This doesn't seem to be getting the requisite amount of attention.
Earlier this week, National Republican Senatorial Committee Chairman John Cornyn appeared to rule out making a major electoral investment in challenging Indiana Democrat Evan Bayh, a moderate Democrat in a Republican state.
"We have a sort of priority list," Cornyn said. "He's down on that."
Explaining why the NRSC might not spend big bucks on the Bayh race, Cornyn praised the Hoosier's political temperament in the current climate.
"I welcome what he's been trying to do around here," he said. "What he's doing is constructive."
Neither the NRSC or Bayh's office have returned request for comment. And it's not surprising. For both parties, even a hint of alliance creates a host of tricky political circumstances. The NRSC does not want to be seen as writing off any potential pick-up, especially one in Indiana (though Bayh remains quite popular in the state). The Senator, meanwhile, has already been dogged by skepticism over his calls for moderation in the Obama agenda.
The president's remaining campaign arm, Organizing for America, has sent e-mails to Hoosiers urging them to phone their Republican representatives and Bayh to get a sense of where they "stand on President Obama's budget." Meanwhile, a group of like-minded progressives announced last week that they would undertake a media and grassroots campaign to target conservative Democrats who were either trying to water-down Obama's budget proposals or preemptively eliminate the use of (filibuster-proof) reconciliation to pass major legislation.
When read Cornyn's remarks about Bayh, one of those progressives, Jane Hamsher of FireDogLake was unsurprisingly biting, accusing the Senator of being in the pocket of the banking industry.
"The Republicans twisted themselves in knots yesterday trying to justify voting against stopping the $1 billion in AIG bonuses still to be paid this year, even as 81% of the public supports it," she said. "Why would they oppose Bayh? Making the bank lobbyists happy is hard work these days. They need all the help they can get.

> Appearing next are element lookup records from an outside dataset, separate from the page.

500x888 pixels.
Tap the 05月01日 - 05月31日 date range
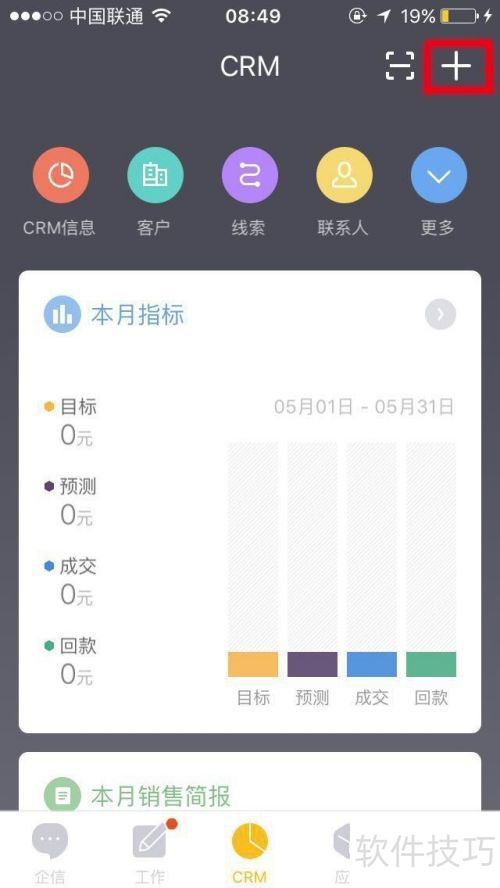[364, 407]
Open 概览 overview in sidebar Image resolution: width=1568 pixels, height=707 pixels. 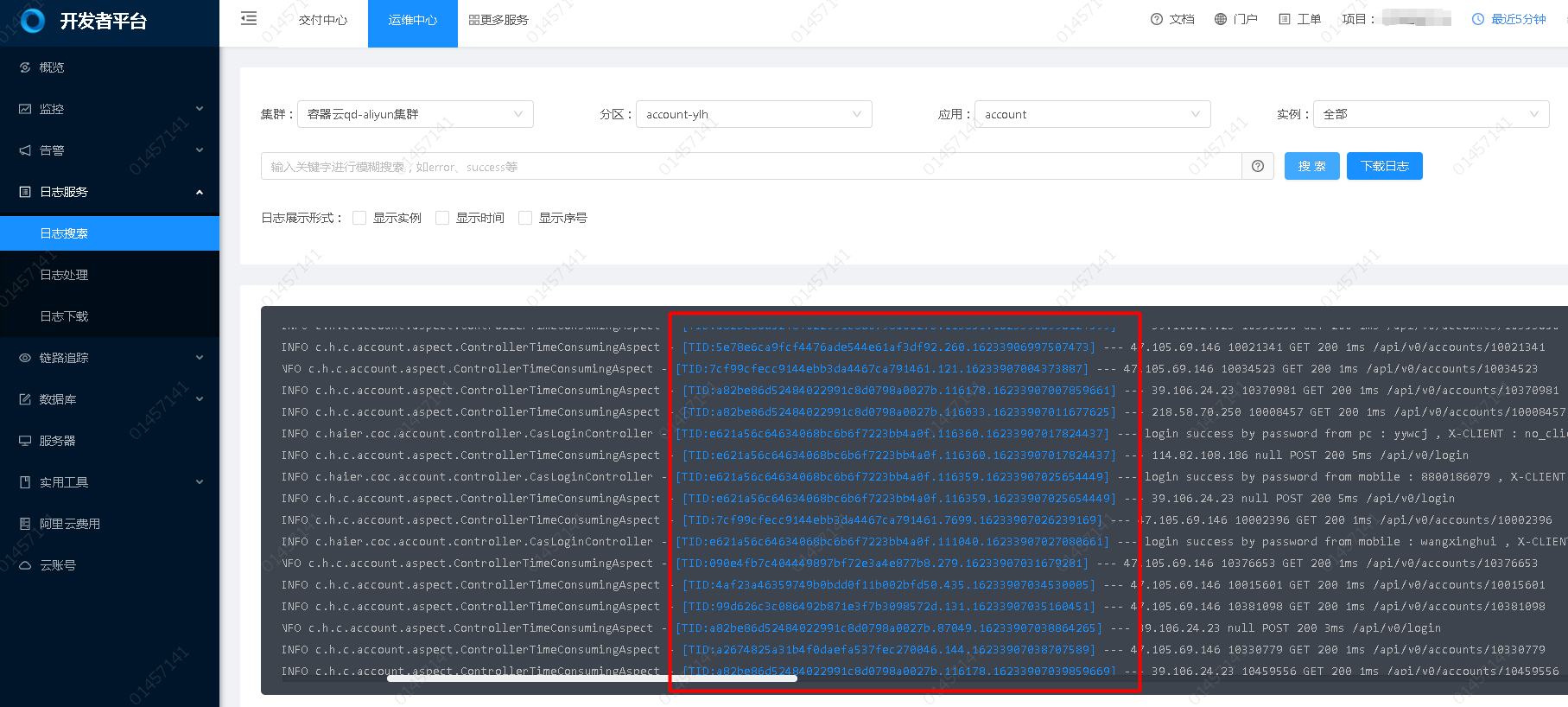tap(52, 67)
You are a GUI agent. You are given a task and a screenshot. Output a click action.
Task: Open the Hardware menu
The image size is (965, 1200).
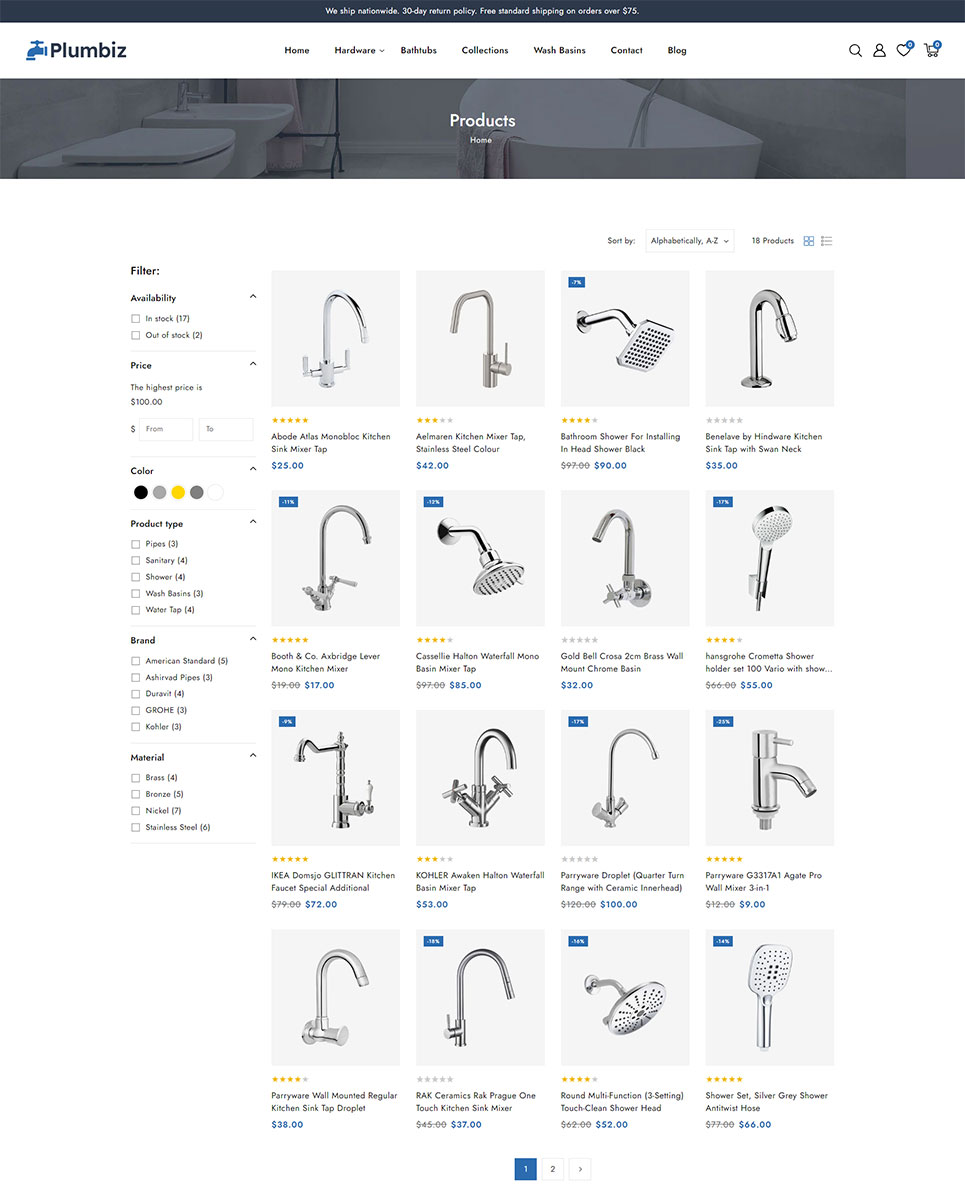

UPDATE: Brian Walsh, a spokesman for the NRSC, sends over a statement cautioning political observers against assuming Bayh is not a target while making the case that there are other, more vulnerable Democrats.
I believe that reporter might have caught Senator Cornyn in the Capitol during votes - I wasn't present though so can't confirm it. I will say though that any speculation (such as what's not in quotes but saying is suggested below) about where the NRSC may or may not spend money next year is far too premature. The NRSC will seek to run competitive candidates in every Senate race next year, particularly in red states like Indiana. It sounds though like Senator Cornyn was simply making the point that at the moment there are several Democrats, notably Dodd, Reid, and Boxer with low poll numbers which suggests they at particularly vulnerable.